八尾妖狐也意识到事情的严重性,我乘坐墨如初,她侧坐在轮椅边缘位置,向着西南的方向出发。
西南地势平缓,多有凸起山岩,隐约可见绿植,运气好我们能找到一片小树林,躲避这场即要到来的风雨……
沿着坡地走了大概半个小时,在前边的一块荒凉贫瘠的平原上,有三两只山羊正在啃食着地衣。
八尾妖狐舔了舔嘴唇道:“荒郊野岭的,我们也找不到什么吃食,这些野山羊……”
“少打主意,这些山羊已经有主,不信你看它们的脖子。”
两只山羊的脖子上,都拴着一根显眼的红绳。
八尾妖狐美眸中贪婪光芒并未减少,舔了舔嘴唇试探的道:“反正羊的主人也不在,不如我们……”
“蹶蹶——”
一穿着白色汗衫,灰布裤子,千层底布鞋,脑袋上缠着毛巾的老汉,吆喝着奇怪的口令,正啃食地衣的羊群听到号令,立即聚成一团。
在老汉的身后,已经跟着密密麻麻十几头山羊。
能遇着活人,我稍松了口气,朝着老头挥手道:“大爷,天马上就要下雨了,能不能带我们躲躲?”
“行咧,跟我走。”
为了不那么惹眼,八尾妖狐从轮椅上跳下,从后头装模作样的推着,不紧不慢跟在老人后头。

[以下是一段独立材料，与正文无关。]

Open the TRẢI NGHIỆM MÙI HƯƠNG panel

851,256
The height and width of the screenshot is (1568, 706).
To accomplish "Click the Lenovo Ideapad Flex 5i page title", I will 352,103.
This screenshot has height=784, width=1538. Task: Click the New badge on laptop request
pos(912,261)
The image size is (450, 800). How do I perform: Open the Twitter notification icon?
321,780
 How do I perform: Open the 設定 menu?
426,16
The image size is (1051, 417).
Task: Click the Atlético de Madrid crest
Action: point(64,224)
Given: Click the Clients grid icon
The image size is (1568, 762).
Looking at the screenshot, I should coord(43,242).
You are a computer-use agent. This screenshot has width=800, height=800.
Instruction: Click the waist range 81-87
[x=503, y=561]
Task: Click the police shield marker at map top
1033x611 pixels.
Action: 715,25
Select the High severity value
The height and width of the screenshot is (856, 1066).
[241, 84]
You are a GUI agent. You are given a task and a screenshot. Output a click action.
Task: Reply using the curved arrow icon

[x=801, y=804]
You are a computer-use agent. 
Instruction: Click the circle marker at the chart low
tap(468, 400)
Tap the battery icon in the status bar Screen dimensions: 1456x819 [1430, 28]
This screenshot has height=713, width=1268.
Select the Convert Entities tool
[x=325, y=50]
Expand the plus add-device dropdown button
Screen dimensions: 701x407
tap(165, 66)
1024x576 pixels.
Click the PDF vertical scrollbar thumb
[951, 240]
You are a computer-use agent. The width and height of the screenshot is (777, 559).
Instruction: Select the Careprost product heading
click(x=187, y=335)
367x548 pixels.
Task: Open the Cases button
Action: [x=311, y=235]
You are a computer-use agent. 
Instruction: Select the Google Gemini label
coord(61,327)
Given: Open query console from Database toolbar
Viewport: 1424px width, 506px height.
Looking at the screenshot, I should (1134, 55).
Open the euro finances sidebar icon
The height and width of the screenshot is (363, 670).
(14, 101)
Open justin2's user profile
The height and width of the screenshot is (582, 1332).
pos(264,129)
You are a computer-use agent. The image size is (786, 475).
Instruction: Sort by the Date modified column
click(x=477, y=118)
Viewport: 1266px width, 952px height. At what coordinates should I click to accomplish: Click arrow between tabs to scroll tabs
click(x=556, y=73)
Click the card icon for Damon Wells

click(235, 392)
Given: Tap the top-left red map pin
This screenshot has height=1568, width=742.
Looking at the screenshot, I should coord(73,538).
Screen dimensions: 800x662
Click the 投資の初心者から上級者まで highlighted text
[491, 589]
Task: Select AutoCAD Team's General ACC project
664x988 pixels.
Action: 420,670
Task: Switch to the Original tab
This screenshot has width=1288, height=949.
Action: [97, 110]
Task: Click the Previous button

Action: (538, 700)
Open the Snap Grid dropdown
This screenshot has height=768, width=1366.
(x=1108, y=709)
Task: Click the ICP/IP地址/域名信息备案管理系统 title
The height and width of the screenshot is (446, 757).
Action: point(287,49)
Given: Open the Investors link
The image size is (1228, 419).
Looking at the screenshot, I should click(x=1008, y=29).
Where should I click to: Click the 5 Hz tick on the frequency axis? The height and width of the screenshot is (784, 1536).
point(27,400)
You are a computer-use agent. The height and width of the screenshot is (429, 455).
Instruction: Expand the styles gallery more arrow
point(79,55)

老人肤瘦肉紧,皮黑牙黄,两条腿肚子像秤砣,眉眼带着股精气,丝毫不显老态。m.xiumb.com
用观气术可知,老者整个人笼罩在青蒙蒙的一股祥瑞气息里头,可见平日里没少做善事。
“后生,你来我们山沟沟是干啥咧?”
我随口敷衍道:“原本是旅游,不小心迷了路被困在此处。”
“你这娃挺聪明,看见大雨来咧知道躲。哪年都有不少路过或旅游的人,淹死在泥石流里……”
我没有注意到老者说的话,目光一直落在低头缓慢前进的羊群身上。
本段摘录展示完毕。